1. Radial flow impeller: Suitable for high shear scenarios. Its blade design allows the fluid to be quickly ejected radially, creating strong local turbulence, energy concentration, and high shear forces.

The advantage of this impeller is that it can efficiently crush bubbles and improve oxygen transfer efficiency, making it suitable for high viscosity media or microbial cultivation with high oxygen demand, such as bacterial fermentation.

But the rotational speed must be strictly controlled. In plant cell culture, when the tip speed of the turbine exceeds 0.5m/s, the cell survival rate will significantly decrease, so it is only suitable for cells that can withstand higher shear forces.

Axial flow impellers such as upward suction inclined blade turbines guide fluid circulation along the axial direction through the inclination angle of the blades, reducing the intensity of local turbulence and achieving uniform mixing in low shear environments.

Simulations have shown that this type of impeller can evenly disperse gas at low speeds, avoiding excessive energy concentration. It is particularly suitable for high-density cell culture, such as producing monoclonal antibodies using CHO cell culture.

Its design concept is to ensure the stability of the cell survival environment by expanding the mixing range, reducing local flow velocity, and sacrificing instantaneous efficiency to a certain extent.

A new breakthrough has been made in the centrifugal impeller bioreactor (CIB), which is based on the principle of centrifugal pump and drives fluid circulation through central negative pressure, ensuring overall mixing efficiency while greatly reducing local shear forces.

In practical applications of high-density cultivation, the oxygen transfer capacity of CIB has been improved by 30% compared to traditional impellers, while cell activity can still be maintained at over 90%. This indicates that this innovative structure is significantly effective in balancing "high efficiency" and "low shear".

In addition to stirring, the generation and rupture of bubbles during ventilation are also important causes of shear force.

Aerobic cell culture requires continuous oxygen supply, but the instantaneous impact force when bubbles burst may cause fatal damage to animal cells without cell walls.

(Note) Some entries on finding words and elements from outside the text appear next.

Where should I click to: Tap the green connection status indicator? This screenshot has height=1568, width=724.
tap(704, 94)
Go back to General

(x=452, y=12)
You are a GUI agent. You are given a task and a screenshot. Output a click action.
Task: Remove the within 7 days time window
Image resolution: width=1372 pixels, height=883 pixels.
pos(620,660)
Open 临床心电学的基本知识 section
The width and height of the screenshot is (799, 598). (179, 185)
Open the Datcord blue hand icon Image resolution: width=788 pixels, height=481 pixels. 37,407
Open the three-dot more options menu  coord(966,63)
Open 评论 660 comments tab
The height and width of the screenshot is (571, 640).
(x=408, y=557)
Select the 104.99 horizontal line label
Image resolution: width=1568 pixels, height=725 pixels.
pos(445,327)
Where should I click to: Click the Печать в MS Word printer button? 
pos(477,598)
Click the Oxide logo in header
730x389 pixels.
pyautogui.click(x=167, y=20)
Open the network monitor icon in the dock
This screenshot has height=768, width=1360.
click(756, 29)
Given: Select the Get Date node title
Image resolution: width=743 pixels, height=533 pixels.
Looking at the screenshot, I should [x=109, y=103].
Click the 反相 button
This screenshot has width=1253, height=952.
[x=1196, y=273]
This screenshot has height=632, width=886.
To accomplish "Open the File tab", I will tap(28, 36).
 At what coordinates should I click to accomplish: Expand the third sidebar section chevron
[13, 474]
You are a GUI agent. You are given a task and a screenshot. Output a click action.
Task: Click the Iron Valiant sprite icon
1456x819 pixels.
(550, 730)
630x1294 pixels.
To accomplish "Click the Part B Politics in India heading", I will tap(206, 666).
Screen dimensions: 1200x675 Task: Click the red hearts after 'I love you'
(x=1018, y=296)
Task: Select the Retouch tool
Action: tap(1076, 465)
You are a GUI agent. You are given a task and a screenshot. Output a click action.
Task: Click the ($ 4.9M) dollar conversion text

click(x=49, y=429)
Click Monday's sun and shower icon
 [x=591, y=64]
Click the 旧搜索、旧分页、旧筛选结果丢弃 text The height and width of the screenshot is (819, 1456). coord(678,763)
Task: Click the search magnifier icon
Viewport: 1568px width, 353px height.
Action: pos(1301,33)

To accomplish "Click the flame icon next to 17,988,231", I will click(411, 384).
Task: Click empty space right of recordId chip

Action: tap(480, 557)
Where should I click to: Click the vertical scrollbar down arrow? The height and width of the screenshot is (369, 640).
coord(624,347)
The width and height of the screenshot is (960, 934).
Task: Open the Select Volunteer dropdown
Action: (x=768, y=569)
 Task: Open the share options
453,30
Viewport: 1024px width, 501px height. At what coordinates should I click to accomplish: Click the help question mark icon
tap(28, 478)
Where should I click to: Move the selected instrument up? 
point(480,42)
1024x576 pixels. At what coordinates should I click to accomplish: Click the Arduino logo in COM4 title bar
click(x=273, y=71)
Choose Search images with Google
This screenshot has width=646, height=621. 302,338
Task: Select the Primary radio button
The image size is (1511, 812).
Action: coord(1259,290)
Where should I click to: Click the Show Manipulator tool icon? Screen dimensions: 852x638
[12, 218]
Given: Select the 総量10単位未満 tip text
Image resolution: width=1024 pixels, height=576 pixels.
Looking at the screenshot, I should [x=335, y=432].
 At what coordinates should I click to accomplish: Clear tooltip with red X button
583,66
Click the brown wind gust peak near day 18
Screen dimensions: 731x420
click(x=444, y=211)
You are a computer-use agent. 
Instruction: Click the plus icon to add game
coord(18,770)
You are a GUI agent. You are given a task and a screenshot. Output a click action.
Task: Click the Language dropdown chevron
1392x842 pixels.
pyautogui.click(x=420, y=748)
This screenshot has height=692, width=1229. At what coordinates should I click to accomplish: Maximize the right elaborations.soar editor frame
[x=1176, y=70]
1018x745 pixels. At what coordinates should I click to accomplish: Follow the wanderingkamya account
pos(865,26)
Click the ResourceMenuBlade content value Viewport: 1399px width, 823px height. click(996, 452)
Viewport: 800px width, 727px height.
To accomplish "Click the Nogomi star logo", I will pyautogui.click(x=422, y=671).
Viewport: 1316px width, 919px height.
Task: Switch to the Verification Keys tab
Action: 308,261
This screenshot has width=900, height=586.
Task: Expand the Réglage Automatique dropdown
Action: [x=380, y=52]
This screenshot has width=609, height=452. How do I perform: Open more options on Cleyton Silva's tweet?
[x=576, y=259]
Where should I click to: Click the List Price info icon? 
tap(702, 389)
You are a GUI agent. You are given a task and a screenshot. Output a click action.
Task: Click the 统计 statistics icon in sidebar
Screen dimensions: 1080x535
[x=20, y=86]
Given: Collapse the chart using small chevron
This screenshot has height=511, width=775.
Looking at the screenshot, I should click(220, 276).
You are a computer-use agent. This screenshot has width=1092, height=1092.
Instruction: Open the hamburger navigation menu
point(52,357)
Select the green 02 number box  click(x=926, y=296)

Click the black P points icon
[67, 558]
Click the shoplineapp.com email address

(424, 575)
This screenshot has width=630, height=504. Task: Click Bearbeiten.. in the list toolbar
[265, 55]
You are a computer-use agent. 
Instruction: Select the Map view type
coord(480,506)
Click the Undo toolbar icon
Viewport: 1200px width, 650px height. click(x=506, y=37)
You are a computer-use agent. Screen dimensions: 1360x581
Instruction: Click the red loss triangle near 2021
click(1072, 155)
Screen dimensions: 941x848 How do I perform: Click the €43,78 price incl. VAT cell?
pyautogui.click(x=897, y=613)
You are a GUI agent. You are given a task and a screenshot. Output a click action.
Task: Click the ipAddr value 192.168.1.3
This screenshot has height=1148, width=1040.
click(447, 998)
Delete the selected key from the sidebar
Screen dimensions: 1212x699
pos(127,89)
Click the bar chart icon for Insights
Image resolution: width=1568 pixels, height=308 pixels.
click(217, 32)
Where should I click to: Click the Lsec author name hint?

Therefore, the design of ventilation strategies should find a suitable balance between "sufficient oxygen supply" and "reducing damage".

In traditional bubble ventilation, small bubbles with a diameter less than 3mm can improve oxygen transfer efficiency due to their large surface area. However, when they rupture, the local shear force can reach 10 ⁴ W/m ³, which is enough to damage animal cells.

There are mature optimization methods in the industry to address this issue: firstly, using large bubbles with a diameter of 10-20mm to reduce shear damage by lowering the frequency of rupture; The second method is to add Pluronic F68 and other shear protectants, which utilize their surface activity to prevent direct contact between cells and bubbles. 

The combination of these two methods can increase cell survival rate by more than 40%.

2. Bubble free ventilation: Safety first membrane ventilation (such as hollow fiber membranes) and surface ventilation provide oxygen through gas diffusion or liquid exchange, completely avoiding the risk of shear caused by bubble rupture. They are particularly suitable for cells that are extremely sensitive to shear forces, such as stem cells.

However, this type of method has low mass transfer efficiency and usually requires low-speed stirring to enhance fluid circulation and compensate for the lack of oxygen transfer, making it more suitable for small-scale, high value-added cell culture.

3. Airlift reactor: The choice for extremely low shear is the Airlift reactor (ALR), which does not require mechanical stirring and relies on the density difference formed by the introduction of gas to drive fluid circulation, minimizing shear forces.

Its main advantage is that it is suitable for the cultivation of ultra sensitive systems, such as microalgae and insect cells. However, due to the dependence on poor gas density for circulation dynamics, its mixing ability is weak in high viscosity media, making it more suitable for low viscosity and low shear force requirements cultivation scenarios.